Ancient
philosophers thought wind, water, fire and earth were the most basic elements
of the cosmos, but the study of the small has since grown up. Physicists
continue to carve the known universe into particles to describe everything from
magnetism to what atoms are made of and how they remain stable. Yet striking
similarities in the world of quantum mechanics, as the study of particles and
their forces is known, has led to a one of the most important questions in modern
science: Is there a single theory that can describe everything?
"We
understand a lot about the universe up to the first few energetic microseconds,
but earlier than that our physics break down," said Mark Jackson, a
theoretical physicist at Fermilab in Batavia, Illinois. "But those first
moments are where the really interesting things happened."
If a theory
can be designed to withstand the incredible energies of the early universe as
well as incorporate
gravity, Jackson said, then a universal theory of physics could become a
reality.
Standard
frustration
The
"standard model" of physics views particles as infinitesimal points,
some of which carry basic forces. In spite of the fact that it fails to include
gravity and becomes gibberish at high energies, the time-tested theory is the
best tool scientists have for explaining physics.
"You
hear people complain about how good the standard model is," said Michael
Turner, a cosmologist at the University of Chicago. "It's an incomplete
model, and yet we can't find
flaws in it."
Turner
explained that discovering a mass-inducing particle, called the Higgs boson,
remains the next big test for the standard model. If discovered, the heavy
particle would definitively show that properties like electromagnetism and
radioactivity are really different facets of the same force.
"It's
the miracle that allows us to combine them together," Turner said of the
Higgs, which may be found someday in the collisions of particle accelerators
that "rewind" matter to the intense energies of the early universe.
Stringing
in gravity
The
stubbornness of the standard model has been too much for some physicists,
however, leading to new theories that include gravity and work at extremely
high energies.
Perhaps the
most popularized of them all is string
theory, which describes particles as strands of energy vibrating at
different "frequencies." To explain the point-like nature of
particles, string theory holds that strings are wrapped up in 10 or 11
dimensions—six to seven more than are currently recognized.
The idea is
similar to viewing a building from far away. At great distances it looks like a
point, but moving closer it appears flat and eventually as a three-dimensional
structure. Wrapped within the building are extra dimensions that become smaller
and smaller: pipes, and nooks and crannies within the pipes, the spaces between
the nooks and crannies and so on.
The inability
so far for string theory to prove up to 11 tiny dimensions exist is a hang-up
for many, but Jackson thinks some strings could have been stretched across the
universe into "superstrings"--ones large enough to detect in space today.
In spite of
a present lack of such evidence, Jackson is confident string theory will
weather the storm.
"It's
hard to imagine that the universe has two different sets of rules for physics.

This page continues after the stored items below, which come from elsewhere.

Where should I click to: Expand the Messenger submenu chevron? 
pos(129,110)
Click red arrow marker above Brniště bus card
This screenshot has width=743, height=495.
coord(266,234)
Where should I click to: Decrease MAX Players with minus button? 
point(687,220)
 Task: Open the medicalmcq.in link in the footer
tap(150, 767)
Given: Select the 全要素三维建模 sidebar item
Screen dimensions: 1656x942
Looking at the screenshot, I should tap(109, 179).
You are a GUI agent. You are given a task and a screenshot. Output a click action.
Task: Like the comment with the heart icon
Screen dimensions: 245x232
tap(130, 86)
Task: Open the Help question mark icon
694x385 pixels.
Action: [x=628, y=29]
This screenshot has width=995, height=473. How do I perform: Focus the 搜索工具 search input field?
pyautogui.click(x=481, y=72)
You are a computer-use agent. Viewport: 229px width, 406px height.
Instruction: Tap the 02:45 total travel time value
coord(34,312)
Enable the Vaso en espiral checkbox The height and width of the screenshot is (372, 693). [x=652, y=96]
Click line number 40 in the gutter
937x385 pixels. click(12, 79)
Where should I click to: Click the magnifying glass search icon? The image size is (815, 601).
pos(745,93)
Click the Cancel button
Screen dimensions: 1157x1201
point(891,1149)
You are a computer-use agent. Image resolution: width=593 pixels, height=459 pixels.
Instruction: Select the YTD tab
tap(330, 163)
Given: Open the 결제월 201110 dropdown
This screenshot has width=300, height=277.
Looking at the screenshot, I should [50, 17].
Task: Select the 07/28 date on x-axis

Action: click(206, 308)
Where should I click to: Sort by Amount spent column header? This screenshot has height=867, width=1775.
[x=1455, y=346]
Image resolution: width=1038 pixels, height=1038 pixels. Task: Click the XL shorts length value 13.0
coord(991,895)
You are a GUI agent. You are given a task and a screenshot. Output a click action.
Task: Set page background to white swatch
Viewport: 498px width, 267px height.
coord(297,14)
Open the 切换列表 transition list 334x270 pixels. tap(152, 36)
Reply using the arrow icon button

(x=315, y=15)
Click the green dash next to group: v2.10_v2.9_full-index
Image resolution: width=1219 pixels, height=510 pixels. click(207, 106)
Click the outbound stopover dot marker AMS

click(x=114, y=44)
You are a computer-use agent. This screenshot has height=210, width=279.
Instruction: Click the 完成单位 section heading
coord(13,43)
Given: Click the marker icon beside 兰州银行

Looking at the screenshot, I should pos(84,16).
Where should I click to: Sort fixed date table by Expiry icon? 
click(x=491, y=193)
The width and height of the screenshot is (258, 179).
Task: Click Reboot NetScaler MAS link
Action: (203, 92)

When does it turn one off and the other one on?" Jackson reasoned.
"We know there is quantum mechanics and we know there is gravity, so it
seems there should be one overall theory. I'm betting my career that it's
string theory."
Supersymmetric
search
Fermilab
cosmologist Scott Dodelson also finds a unified theory logical, but doesn't
think a big departure from the standard model is required to conjure one up.
"There
are basically two approaches; one is the bottom-up, which is taking data and
fixing pieces of a theory to make it more elegant," said Fermilab
cosmologist Scott Dodelson. "The other approach is top-down, starting with
an elegant theory and working down toward the data. My chips are on the bottom-up
people wanting to get down and dirty with data."
In either
case, physicists, theorists and cosmologists alike are waiting for high-energy
experiments such as the Large Hadron Collider (LHC) in Europe to go online.
They hope to find not only the Higgs in the aftermath of colliding particles,
but also particle
"super-partners" that Dodelson described as the overweight,
hidden cousins of more familiar electrons, neutrinos and the like.
"They're
too heavy to have been seen so far," Dodelson said, adding that the
intense energies LHC-like machines may be enough to get them to "pop
out" of colliding particles. If so, the mystery of dark
matter (much of the universe's missing mass) could be solved in addition to
creating a more formidable standard model of physics.
"We
may eventually pierce the 'cloak' of dark matter and detect supersymmetric
particles in the lab," Dodelson said. "It would introduce a whole new
class of particles and create a new standard model."